### YOUR GOAL
Copy each entry below unchanged; the images do not go in the copy.

### RECORDED INFORMATION
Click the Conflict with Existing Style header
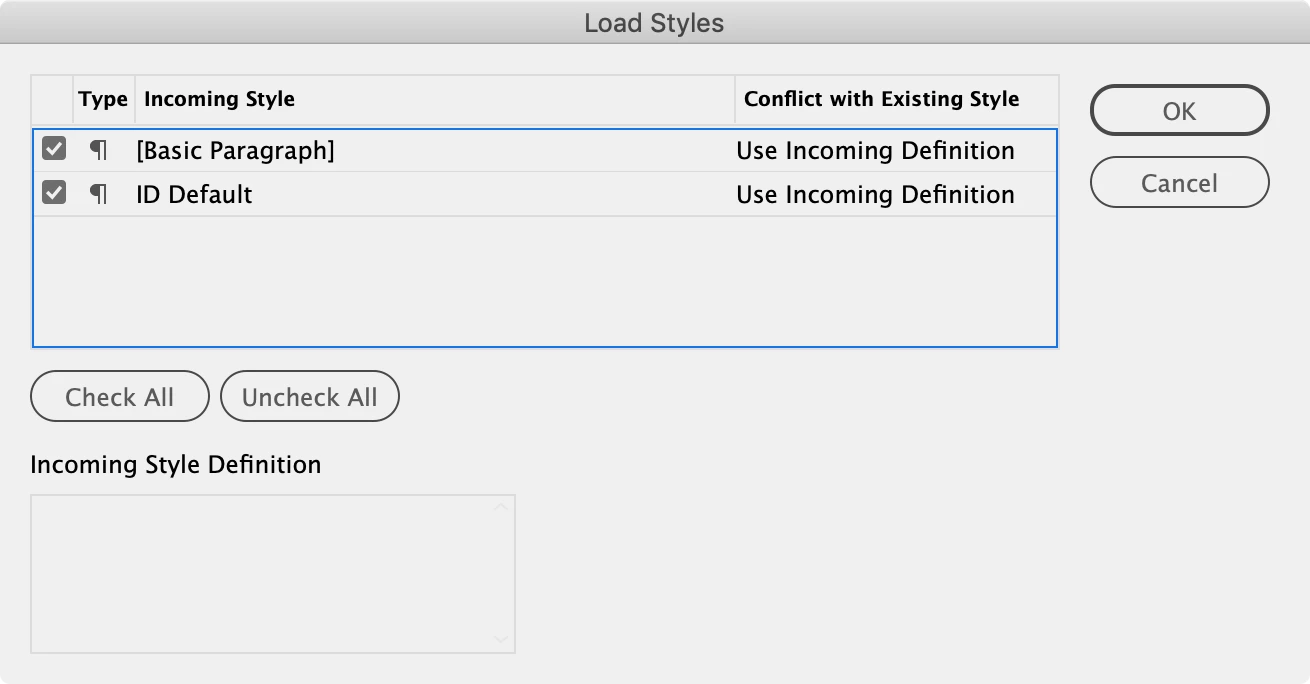Screen dimensions: 1310x684 (881, 99)
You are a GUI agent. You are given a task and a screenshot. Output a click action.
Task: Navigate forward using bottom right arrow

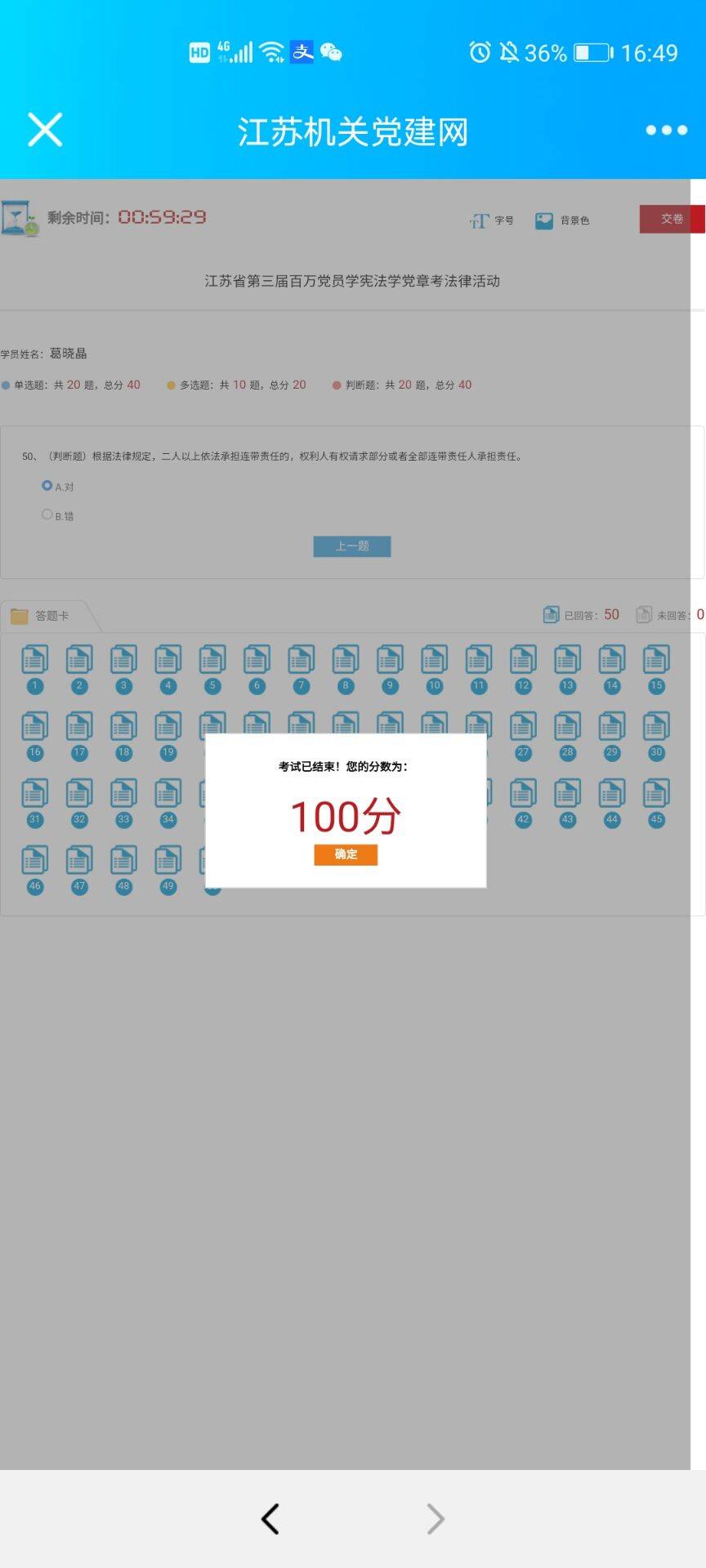click(436, 1519)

### TASK ANSWER
Click the Conflict with Existing Style header
Screen dimensions: 1310x684 (881, 99)
You are a GUI agent. You are given a task and a screenshot. Output a click action.
Task: Navigate forward using bottom right arrow

click(436, 1519)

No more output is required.